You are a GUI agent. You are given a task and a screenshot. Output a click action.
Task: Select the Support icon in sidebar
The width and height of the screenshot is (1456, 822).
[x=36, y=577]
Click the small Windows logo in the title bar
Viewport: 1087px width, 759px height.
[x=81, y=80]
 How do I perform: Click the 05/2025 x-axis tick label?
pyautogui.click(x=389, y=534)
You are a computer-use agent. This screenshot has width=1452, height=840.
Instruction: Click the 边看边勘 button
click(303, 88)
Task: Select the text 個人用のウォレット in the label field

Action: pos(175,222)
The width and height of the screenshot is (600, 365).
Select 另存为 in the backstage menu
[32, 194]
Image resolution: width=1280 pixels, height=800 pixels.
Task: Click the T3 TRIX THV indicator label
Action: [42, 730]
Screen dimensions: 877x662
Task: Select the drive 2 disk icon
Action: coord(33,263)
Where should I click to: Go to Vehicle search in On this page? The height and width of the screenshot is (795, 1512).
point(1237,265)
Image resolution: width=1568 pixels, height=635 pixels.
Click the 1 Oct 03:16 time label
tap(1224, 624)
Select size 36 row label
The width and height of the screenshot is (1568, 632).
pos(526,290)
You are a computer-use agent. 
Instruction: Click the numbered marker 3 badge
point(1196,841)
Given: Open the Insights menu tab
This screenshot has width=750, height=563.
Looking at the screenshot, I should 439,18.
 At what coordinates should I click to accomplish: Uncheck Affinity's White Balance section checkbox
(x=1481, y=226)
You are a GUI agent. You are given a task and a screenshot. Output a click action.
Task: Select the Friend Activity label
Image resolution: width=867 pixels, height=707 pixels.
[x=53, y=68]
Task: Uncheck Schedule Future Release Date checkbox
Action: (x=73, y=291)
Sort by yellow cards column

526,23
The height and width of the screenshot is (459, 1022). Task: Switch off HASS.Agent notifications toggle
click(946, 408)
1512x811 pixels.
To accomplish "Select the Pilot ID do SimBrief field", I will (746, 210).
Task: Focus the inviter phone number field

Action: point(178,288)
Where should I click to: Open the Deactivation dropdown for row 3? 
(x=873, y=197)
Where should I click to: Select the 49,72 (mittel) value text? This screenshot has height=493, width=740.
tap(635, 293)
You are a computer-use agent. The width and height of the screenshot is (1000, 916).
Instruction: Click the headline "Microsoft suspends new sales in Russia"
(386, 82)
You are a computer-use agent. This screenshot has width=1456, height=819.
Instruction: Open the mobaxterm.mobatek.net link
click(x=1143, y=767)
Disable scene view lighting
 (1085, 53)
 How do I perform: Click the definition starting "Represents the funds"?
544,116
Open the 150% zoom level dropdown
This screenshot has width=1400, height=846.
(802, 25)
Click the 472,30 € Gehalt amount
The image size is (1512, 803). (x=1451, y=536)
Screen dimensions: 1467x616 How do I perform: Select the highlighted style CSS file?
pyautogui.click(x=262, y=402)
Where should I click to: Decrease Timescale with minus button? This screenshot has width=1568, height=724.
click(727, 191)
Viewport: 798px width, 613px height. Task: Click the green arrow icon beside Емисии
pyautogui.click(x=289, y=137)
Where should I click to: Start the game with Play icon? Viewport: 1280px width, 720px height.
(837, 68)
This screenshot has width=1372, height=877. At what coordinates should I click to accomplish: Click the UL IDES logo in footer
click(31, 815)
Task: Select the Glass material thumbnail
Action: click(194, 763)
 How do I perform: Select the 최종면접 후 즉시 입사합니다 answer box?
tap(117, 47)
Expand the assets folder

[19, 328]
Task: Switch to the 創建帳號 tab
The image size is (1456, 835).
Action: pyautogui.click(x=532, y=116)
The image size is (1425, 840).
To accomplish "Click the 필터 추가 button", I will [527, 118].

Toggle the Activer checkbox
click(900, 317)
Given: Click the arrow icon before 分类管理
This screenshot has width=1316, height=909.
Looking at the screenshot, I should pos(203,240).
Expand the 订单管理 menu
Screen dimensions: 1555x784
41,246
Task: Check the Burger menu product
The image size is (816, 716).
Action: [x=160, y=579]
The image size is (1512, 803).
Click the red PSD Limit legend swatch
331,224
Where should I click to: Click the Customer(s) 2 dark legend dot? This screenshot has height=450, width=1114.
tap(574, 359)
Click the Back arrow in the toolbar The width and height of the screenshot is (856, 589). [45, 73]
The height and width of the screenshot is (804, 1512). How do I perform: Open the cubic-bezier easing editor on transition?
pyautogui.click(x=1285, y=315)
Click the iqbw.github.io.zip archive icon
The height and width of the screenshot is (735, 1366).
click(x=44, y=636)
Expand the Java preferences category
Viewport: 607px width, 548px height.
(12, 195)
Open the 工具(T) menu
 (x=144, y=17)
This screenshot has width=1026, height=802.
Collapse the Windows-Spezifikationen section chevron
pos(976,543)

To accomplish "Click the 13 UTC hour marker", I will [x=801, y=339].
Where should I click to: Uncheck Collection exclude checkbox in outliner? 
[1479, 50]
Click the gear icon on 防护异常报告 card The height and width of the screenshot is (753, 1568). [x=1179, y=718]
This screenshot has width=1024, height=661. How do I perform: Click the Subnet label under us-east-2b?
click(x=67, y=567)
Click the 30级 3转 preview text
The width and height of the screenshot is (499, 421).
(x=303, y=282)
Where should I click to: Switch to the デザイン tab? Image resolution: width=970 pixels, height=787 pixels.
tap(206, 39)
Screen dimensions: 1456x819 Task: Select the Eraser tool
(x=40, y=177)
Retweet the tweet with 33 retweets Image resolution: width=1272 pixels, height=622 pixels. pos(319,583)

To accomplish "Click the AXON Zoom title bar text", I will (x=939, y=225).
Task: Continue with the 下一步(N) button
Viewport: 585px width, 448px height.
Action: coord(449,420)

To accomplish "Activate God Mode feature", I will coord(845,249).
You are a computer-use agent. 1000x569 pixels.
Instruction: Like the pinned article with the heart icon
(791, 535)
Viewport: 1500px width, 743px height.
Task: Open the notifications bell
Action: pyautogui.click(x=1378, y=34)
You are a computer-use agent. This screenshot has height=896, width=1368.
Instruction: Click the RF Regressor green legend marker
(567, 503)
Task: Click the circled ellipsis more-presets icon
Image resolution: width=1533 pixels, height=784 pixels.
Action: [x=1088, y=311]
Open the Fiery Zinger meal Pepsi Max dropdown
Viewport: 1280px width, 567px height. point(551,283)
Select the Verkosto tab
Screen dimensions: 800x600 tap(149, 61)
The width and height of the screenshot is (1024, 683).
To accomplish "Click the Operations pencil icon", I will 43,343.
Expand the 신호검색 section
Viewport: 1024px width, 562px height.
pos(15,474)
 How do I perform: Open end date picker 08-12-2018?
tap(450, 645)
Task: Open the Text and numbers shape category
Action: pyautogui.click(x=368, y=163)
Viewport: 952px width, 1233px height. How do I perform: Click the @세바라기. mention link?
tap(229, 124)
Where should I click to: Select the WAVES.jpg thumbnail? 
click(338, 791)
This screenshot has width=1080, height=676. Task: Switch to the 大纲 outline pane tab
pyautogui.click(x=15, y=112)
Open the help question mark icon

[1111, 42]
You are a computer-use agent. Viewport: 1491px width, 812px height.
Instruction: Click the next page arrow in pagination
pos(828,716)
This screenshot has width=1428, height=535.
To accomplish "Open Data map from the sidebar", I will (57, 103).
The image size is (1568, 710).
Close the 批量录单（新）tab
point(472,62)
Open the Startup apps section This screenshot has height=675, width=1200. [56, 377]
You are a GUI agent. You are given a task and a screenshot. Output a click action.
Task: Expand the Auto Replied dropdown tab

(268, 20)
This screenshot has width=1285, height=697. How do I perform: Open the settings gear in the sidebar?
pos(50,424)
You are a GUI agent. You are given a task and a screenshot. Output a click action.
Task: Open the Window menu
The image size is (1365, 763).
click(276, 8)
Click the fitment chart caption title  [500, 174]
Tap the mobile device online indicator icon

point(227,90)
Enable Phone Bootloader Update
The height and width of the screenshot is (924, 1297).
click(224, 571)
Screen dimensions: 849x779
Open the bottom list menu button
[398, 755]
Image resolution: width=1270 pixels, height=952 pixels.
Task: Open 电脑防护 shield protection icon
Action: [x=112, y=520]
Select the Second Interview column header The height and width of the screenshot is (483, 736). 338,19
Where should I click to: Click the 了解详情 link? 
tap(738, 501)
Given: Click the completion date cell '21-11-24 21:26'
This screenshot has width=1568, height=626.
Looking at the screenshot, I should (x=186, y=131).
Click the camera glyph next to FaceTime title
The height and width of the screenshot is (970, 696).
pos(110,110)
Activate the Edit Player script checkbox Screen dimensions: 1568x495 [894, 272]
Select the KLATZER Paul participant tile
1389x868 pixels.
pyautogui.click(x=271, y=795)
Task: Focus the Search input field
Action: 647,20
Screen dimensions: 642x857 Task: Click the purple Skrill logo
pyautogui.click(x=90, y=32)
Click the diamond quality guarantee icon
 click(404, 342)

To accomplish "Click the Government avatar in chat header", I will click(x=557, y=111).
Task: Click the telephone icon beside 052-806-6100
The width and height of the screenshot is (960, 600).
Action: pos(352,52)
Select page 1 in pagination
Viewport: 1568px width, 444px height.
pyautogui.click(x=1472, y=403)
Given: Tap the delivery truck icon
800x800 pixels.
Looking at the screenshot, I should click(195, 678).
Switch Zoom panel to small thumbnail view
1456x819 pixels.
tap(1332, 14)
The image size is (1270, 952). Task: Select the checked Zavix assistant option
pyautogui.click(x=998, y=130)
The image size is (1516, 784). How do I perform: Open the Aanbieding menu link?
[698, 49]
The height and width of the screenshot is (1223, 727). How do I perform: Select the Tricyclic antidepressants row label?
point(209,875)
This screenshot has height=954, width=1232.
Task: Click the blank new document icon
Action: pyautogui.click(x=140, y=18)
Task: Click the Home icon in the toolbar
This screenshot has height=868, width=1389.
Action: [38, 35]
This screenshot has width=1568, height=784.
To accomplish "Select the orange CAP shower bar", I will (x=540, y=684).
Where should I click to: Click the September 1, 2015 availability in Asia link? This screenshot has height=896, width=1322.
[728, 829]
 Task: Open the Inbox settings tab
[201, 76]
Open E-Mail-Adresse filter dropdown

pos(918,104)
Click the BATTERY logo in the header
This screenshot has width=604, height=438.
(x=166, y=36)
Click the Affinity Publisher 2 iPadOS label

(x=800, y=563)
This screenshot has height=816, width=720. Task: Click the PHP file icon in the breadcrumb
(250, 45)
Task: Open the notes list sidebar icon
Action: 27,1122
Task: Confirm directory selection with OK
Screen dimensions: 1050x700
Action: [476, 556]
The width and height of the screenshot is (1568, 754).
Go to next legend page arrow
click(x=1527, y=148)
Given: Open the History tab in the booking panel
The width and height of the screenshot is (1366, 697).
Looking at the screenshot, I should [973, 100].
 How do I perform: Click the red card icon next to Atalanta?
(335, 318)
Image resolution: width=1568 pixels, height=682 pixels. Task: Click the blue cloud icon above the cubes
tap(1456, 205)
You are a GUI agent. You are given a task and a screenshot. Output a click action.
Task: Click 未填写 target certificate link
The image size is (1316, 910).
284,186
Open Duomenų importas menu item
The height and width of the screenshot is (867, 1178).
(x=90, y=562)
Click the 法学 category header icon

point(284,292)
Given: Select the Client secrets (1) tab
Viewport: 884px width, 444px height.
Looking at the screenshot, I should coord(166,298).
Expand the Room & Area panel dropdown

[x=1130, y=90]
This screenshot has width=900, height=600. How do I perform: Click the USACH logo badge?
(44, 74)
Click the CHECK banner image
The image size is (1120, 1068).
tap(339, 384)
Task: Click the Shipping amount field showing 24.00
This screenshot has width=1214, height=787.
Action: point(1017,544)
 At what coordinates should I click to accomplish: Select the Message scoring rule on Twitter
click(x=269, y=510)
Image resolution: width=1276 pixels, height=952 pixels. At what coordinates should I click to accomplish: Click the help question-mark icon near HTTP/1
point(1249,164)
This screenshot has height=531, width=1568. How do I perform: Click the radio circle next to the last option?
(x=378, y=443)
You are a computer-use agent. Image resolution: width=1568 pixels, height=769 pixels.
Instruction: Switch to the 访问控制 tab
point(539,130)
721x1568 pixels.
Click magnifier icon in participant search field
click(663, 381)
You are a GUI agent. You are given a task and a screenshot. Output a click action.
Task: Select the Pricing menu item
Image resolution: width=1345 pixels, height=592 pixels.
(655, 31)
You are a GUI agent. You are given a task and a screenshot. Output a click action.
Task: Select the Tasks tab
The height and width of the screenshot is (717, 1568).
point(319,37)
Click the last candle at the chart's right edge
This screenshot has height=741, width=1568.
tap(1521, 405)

**Exercise prompt**
Rewrite the lines from the one containing "Where should I click to: Open" up to and including the one containing "pyautogui.click(x=262, y=402)", putting "Command" wherever "Instruction" appears and leaving everything else unchanged.

**Task output**
Where should I click to: Open the Deactivation dropdown for row 3? 
(x=873, y=197)
Where should I click to: Select the 49,72 (mittel) value text? This screenshot has height=493, width=740.
tap(635, 293)
You are a computer-use agent. The width and height of the screenshot is (1000, 916).
Command: Click the headline "Microsoft suspends new sales in Russia"
(386, 82)
You are a computer-use agent. This screenshot has width=1456, height=819.
Command: Open the mobaxterm.mobatek.net link
click(x=1143, y=767)
Disable scene view lighting
 (1085, 53)
 How do I perform: Click the definition starting "Represents the funds"?
544,116
Open the 150% zoom level dropdown
This screenshot has width=1400, height=846.
(802, 25)
Click the 472,30 € Gehalt amount
The image size is (1512, 803). (x=1451, y=536)
Screen dimensions: 1467x616 How do I perform: Select the highlighted style CSS file?
pyautogui.click(x=262, y=402)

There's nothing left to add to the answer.